Suahasil berpendapat salah satu yang menghambat investor untuk menanamkan modal di Indonesia ialah persoalan korupsi atau ekses biaya tinggi dari aktivitas tidak resmi ketika ingin berbisnis. Investor biasanya akan berpikir ulang untuk berinvestasi di Indonesia dan membandingkan biaya investasi dengan negara lain. "Untuk iklim investasi harus dipastikan tidak ada hal-hal yang di luar ketentuan. Kalau itu terjadi, investor akan pikir ulang lantaran mereka mengalokasikan biaya tidak resmi," ujarnya.

(Baca juga: Investor di Sektor Usaha Pertambangan Diingatkan Taat Hukum).

Pengamat Ekonomi Faisal Basri menilai pertumbuhan investasi di Indonesia justru mengarah positif dan terus meningkat. Bahkan posisinya lebih tinggi dari negara berpenghasilan tinggi maupun negara berpenghasilan rendah. "Ini investment share GDP (Gross Domestic Produk) kita lebih tinggi 32,3%. Itu lebih tinggi dari negara upper middle income dan low middle income. Di era pak Jokowi naik terus investasinya," kata Faisal.

Ia menjelaskan pertumbuhan investasi di Indonesia lebih tinggi dari negara-negara seperti Afrika Selatan, Malaysia, dan Brazil.
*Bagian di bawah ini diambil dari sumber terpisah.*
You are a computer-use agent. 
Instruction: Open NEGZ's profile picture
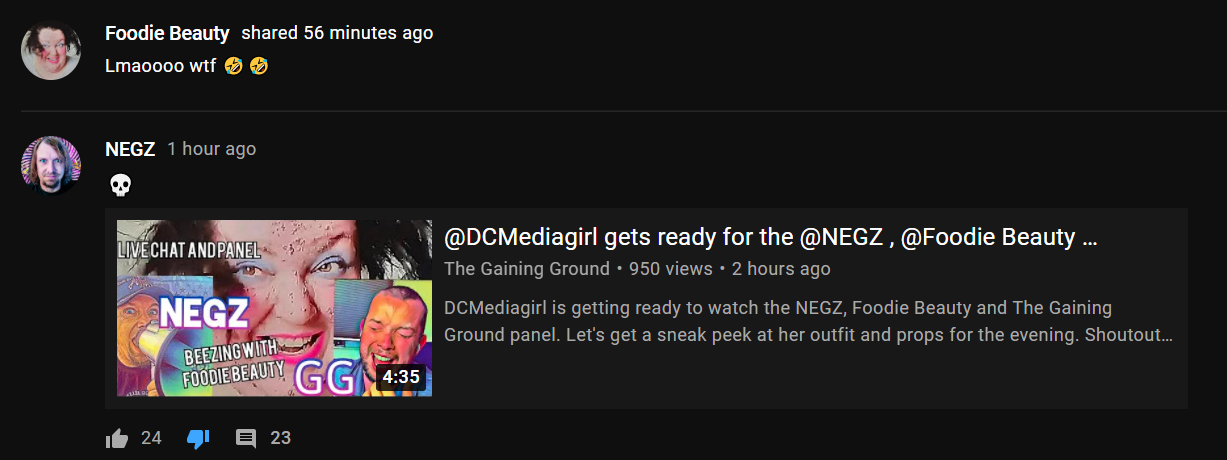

Bahkan, pertumbuhan investasi di Indonesia sudah lebih tinggi dari China yang saat ini menjadi salah satu negara yang dipandang tingkat ekonominya.

"Indonesia itu lebih tinggi growth Investment-nya daripada Afrika Selatan, Malaysia, dan Brazil. Bahkan sekarang sudah lebih tinggi dari China. Role investment kita hanya lebih rendah dari India dan Vietnam. Jadi tidak jelek Investment. Siapa yang bilang Investasi di Indonesia jelek?," ujarnya.